To the extent that there are no restrictions on uses in the building, then it is possible that some heavy parking users (i.e. a telephone calling center, a large medical office or a sit-down restaurant) may purchase space in the building and there may not be sufficient parking spaces for all owners in the building.
8. Not Asking Questions about Signage
Be sure to ask questions and understand what signage is allowed and what signage will be prohibited. The condominium by-laws frequently have many restrictions on the size and type of signage that is allowed. Will there be any exterior building signage allowed? Will the developer be providing a marquee sign outside the building which will list the name of each company in the building? Or will the developer provide interior building signage on a central directory or through an electronic building display? Also, be sure to determine if there are any restrictions on a realtor’s ability to place for-sale signs at the property at the time of re-sale.
9. Not Reviewing the Zoning, Site Plan & Condo Plat
It is extremely important to review the permissible uses of the property according to the current zoning regulations. If the purchaser plans on fabricating and manufacturing computer cables at the condominium, does the underlying zoning allow the purchaser to do so?
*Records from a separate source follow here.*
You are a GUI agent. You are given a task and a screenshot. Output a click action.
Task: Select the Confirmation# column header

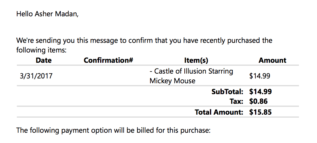pos(108,60)
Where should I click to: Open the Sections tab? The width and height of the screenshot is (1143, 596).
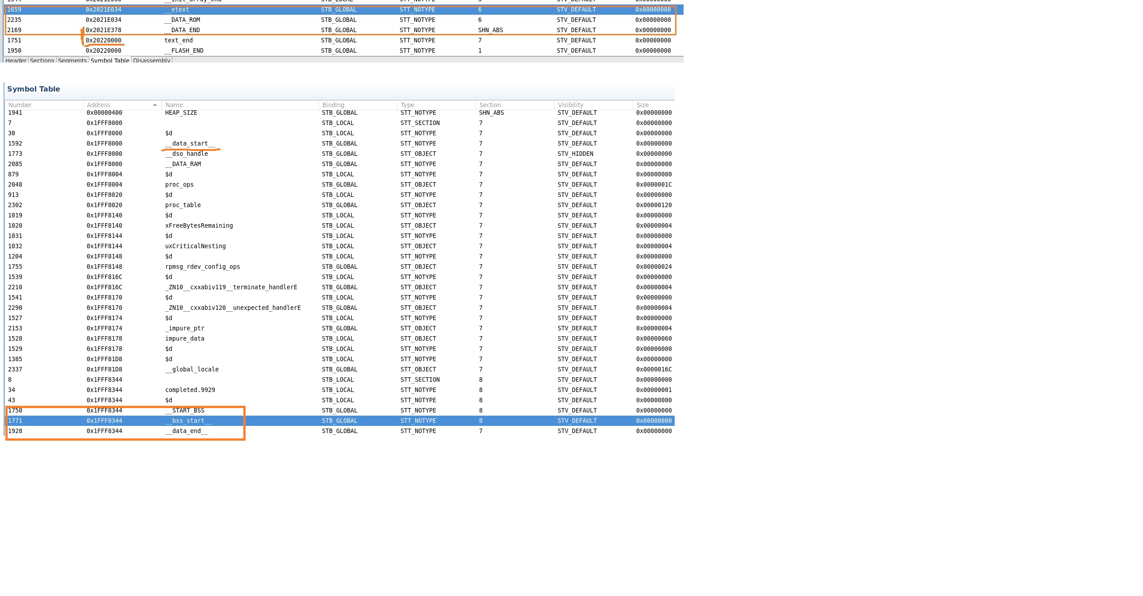pos(42,60)
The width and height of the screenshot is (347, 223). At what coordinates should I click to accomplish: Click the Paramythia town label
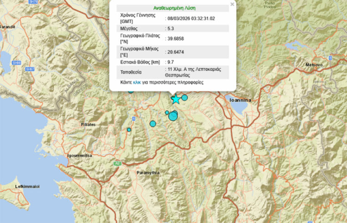pyautogui.click(x=148, y=173)
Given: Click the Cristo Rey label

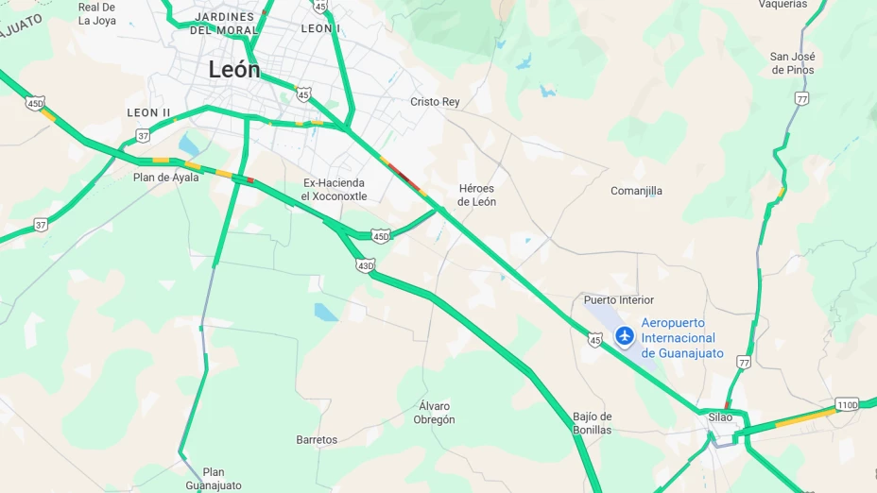Looking at the screenshot, I should (435, 102).
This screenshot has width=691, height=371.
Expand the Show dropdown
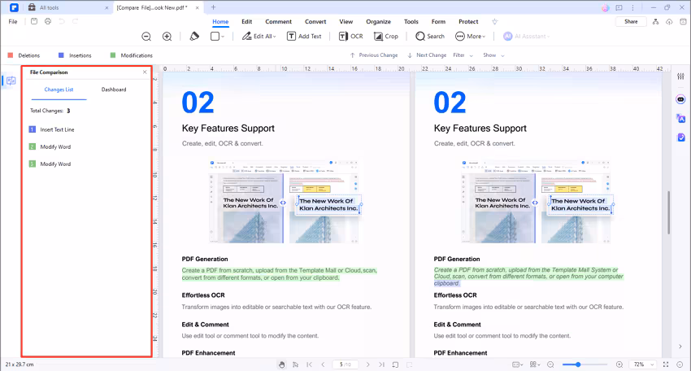pyautogui.click(x=493, y=55)
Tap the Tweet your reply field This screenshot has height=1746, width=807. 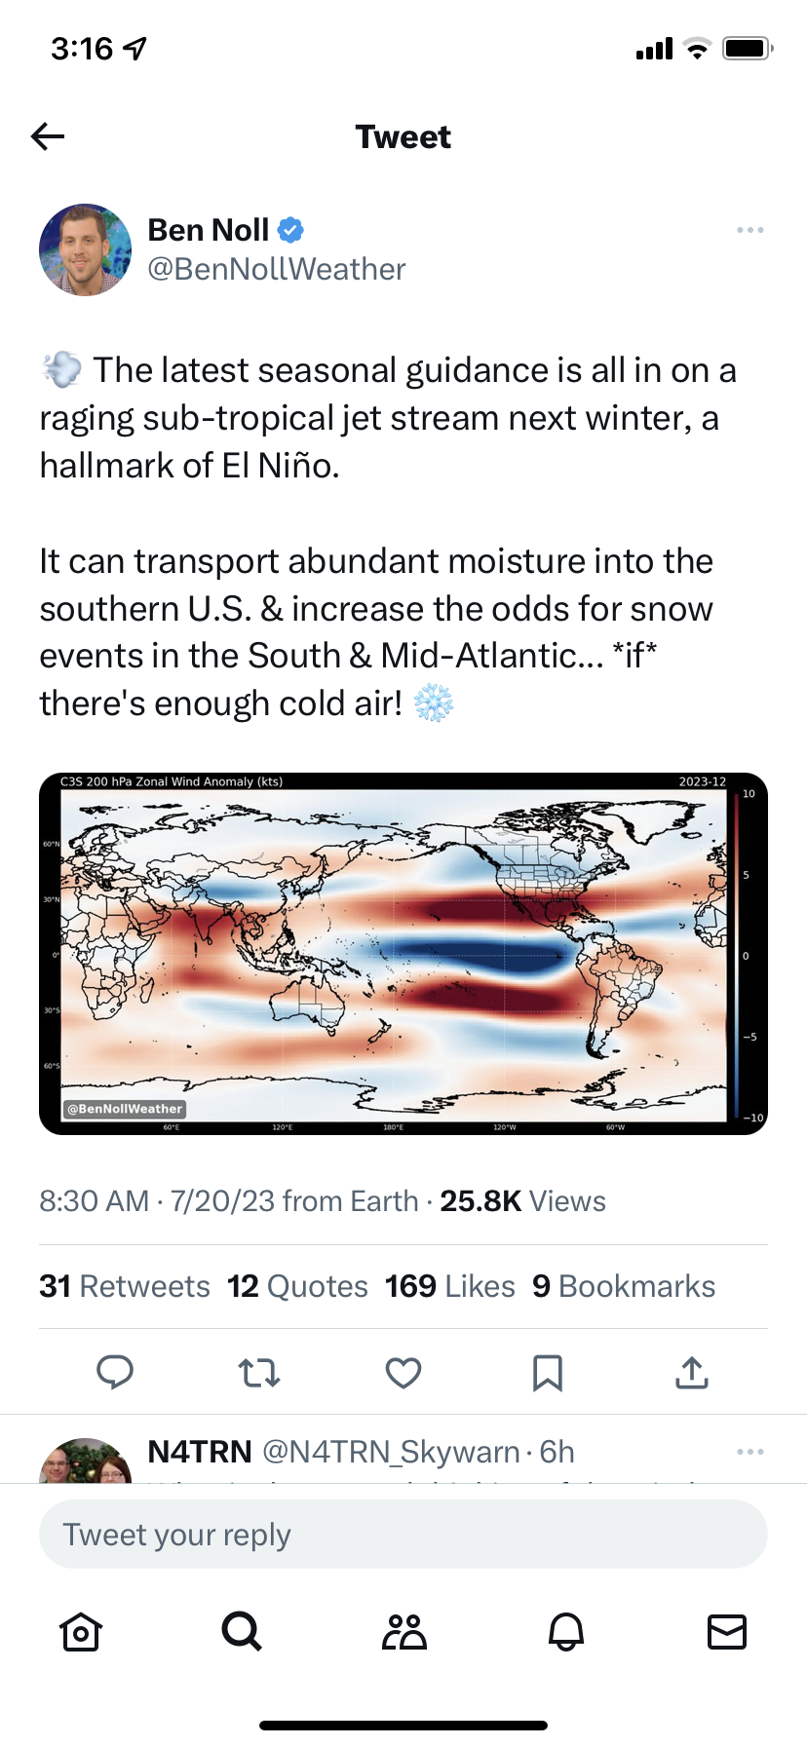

Also, of equal importance is to review the site plan and the condominium plat. The site plan may have further limitations or restrictions as it relates to limiting the amount of retail use or the number of parking spaces that may be used by any one condominium unit. Furthermore, the condominium plat may designate reserved parking spaces and will frequently designate the perimetrical boundaries of the condominium unit. It is important to understand if the vertical boundaries of the condominium unit are the interior face of the demising walls, the mid-point of the demising walls, the exterior face of the exterior walls or some other boundary. Equally important is to understand where the bottom of the condominium unit begins and where the top of the condominium unit ends. These perimetrical boundaries not only impact how utilities are run, but also impact the condominium budget and tie into what needs to be insured under the condominium master insurance policy.
10. Failing to Hire the Right Professionals
All of these mistakes can be prevented by working with an attorney who really understands the legal issues that small businesses face when purchasing an office condominium. Although some business owners believe that they don’t need a real estate attorney because they already have a commercial real estate broker involved, this approach may often end up costing the business owner more because most real estate brokers are not trained as an attorney, to spot the issues and problems. Taking the time to find a lawyer who meets your needs is one of the best investments you will ever make in the growth of your business.